お前は何んな心地がしたの?」
 と私も憂ひ顔をして、憐れな細君を胸近く引き寄せて訊ねずには居られなかつた。
「何云つてんのよ、馬鹿ツ!」
 細君は私の胸を払ひのけて、その代りに清子を引き寄せて、
「お前は何んな心地がしたの? だつて!」
 などゝ私の口真似をして、肚をかゝへた。
「ほんとうにね――変に真面目さうな顔になつたりして……」
 などゝ清子も続けて笑つた。
 私は、酷くてれ[#「てれ」に傍点]て頭を掻きながら、にはかに空々しくメイ子と細君の魚籠を覗き込んで、
「獲れた/\! 此処ばかりは大漁だ、両方合すと五尾もあるぞ――納屋に帰つて、午飯としよう/\!」
 と、わざとへうきんな口調ではしやいだ。

     四

 納屋の三階にある展望室は、三方が硝子張であつたが、漁場が休んで以来帷を引きまはして沈黙を保つてゐた。

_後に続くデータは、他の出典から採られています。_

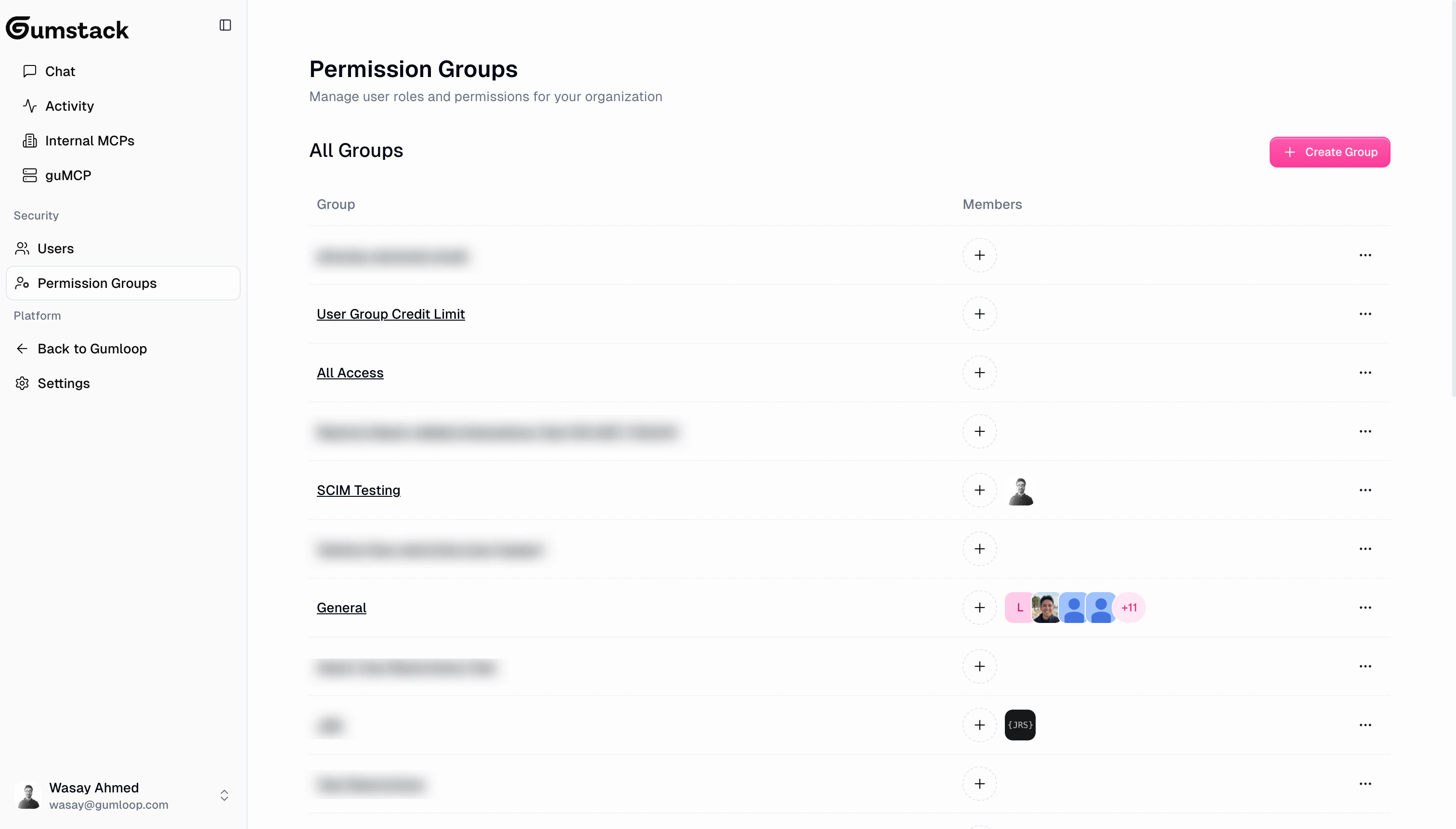Expand the Wasay Ahmed account switcher

click(224, 795)
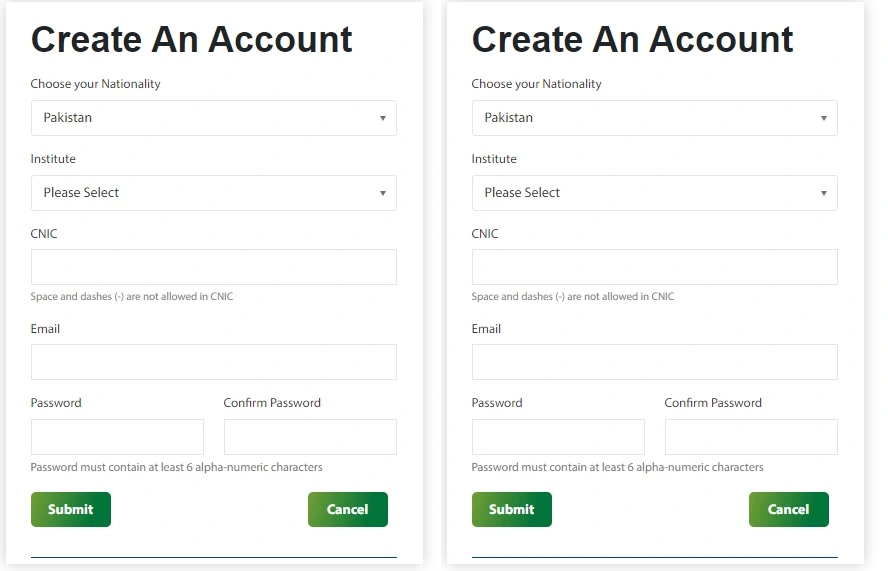Expand the Institute dropdown in the right form
The width and height of the screenshot is (888, 571).
click(x=654, y=193)
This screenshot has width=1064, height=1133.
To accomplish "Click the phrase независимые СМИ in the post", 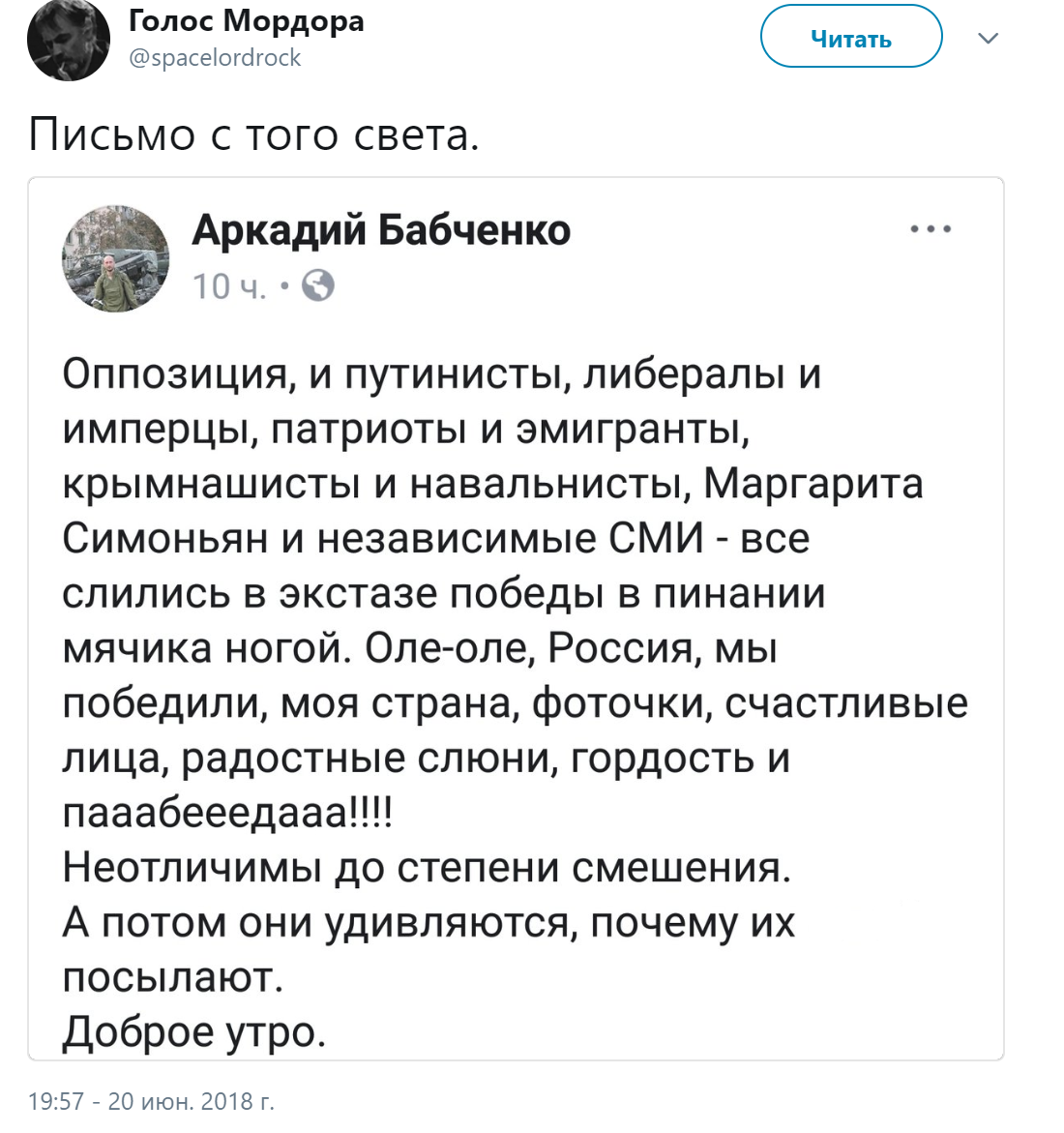I will pos(511,539).
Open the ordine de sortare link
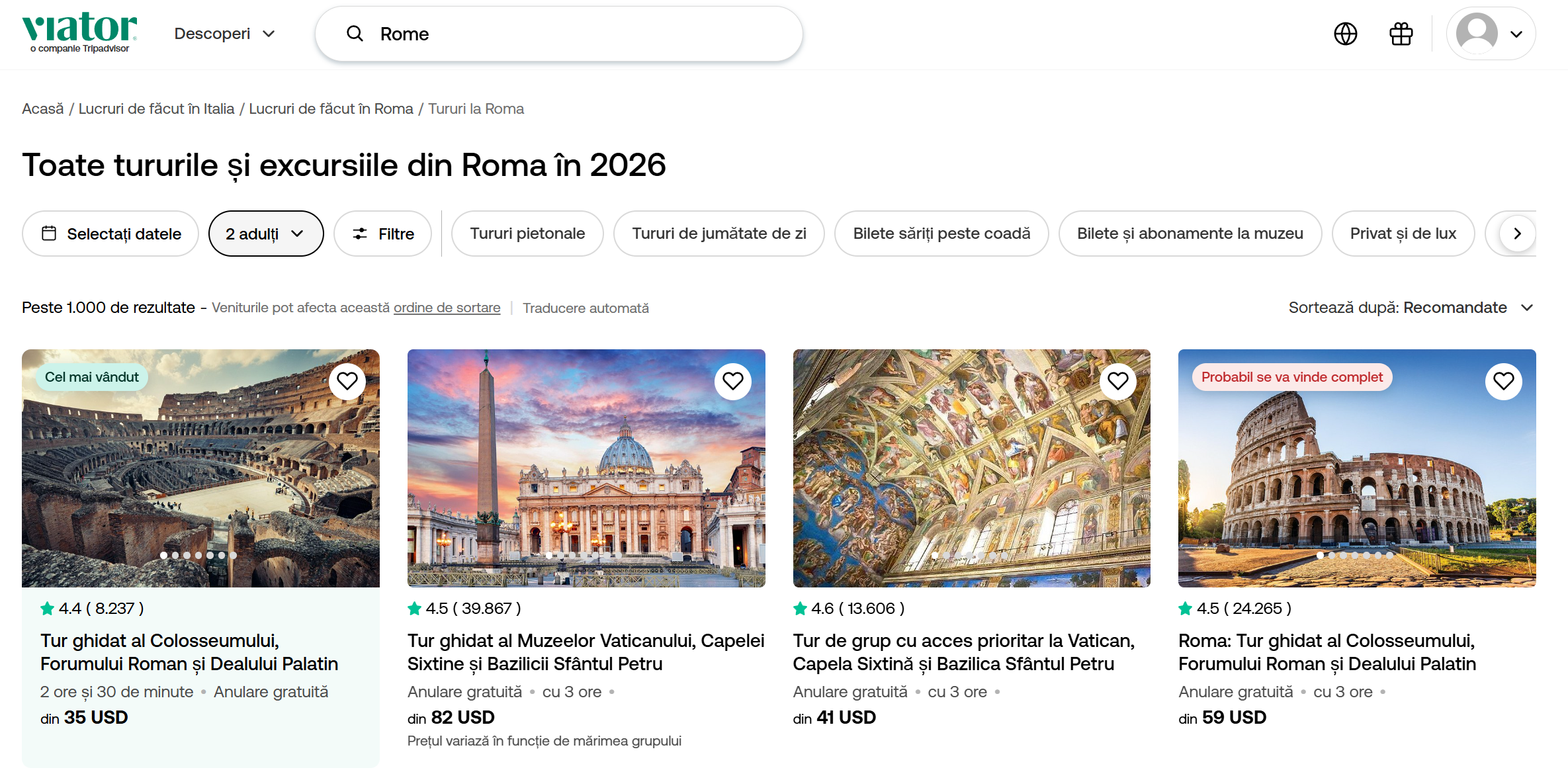The width and height of the screenshot is (1568, 774). click(x=447, y=308)
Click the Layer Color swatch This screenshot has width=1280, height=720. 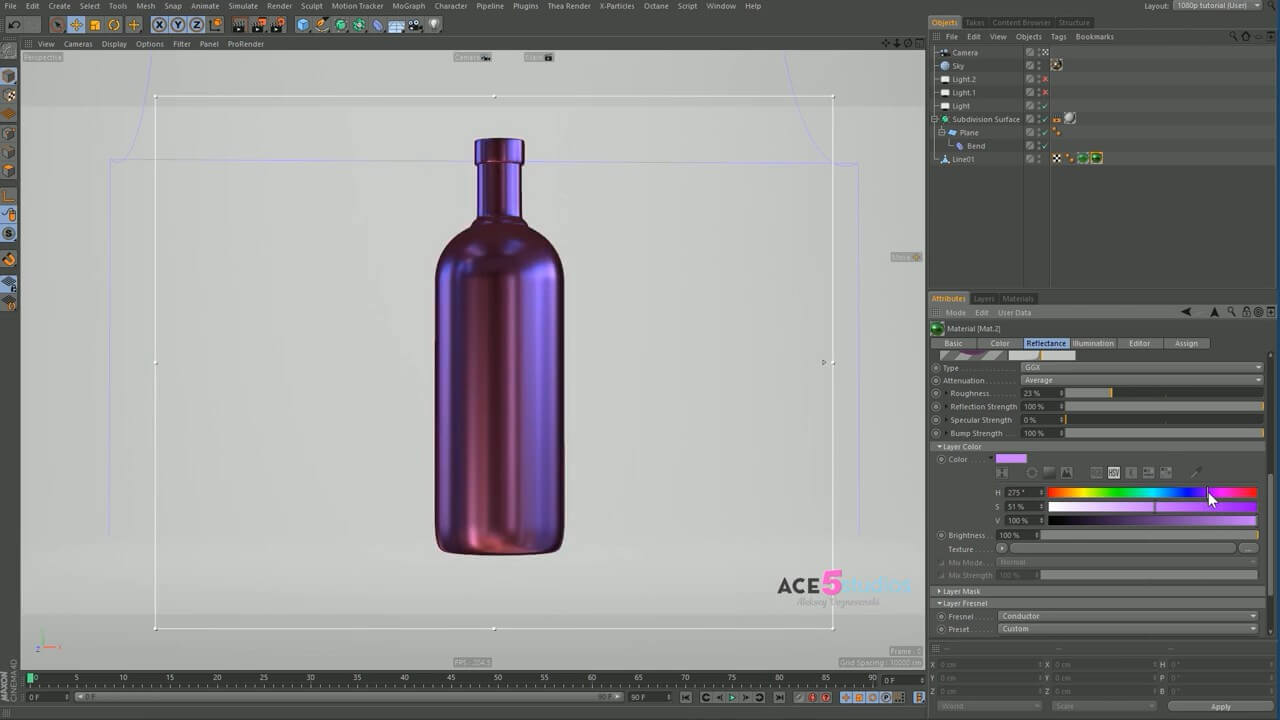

尤も、この室は私自身が、プライベェトに借り、私が勝手に展望室と名づけてゐるのであつたから、漁場の休みにも営業にも関はりのあるわけではなかつたが、私の春愁の夢が恰も四囲に暗緑の深い帷を降して、幻想の昼寝に閉ぢ込るにふさはしい日々なのであつた。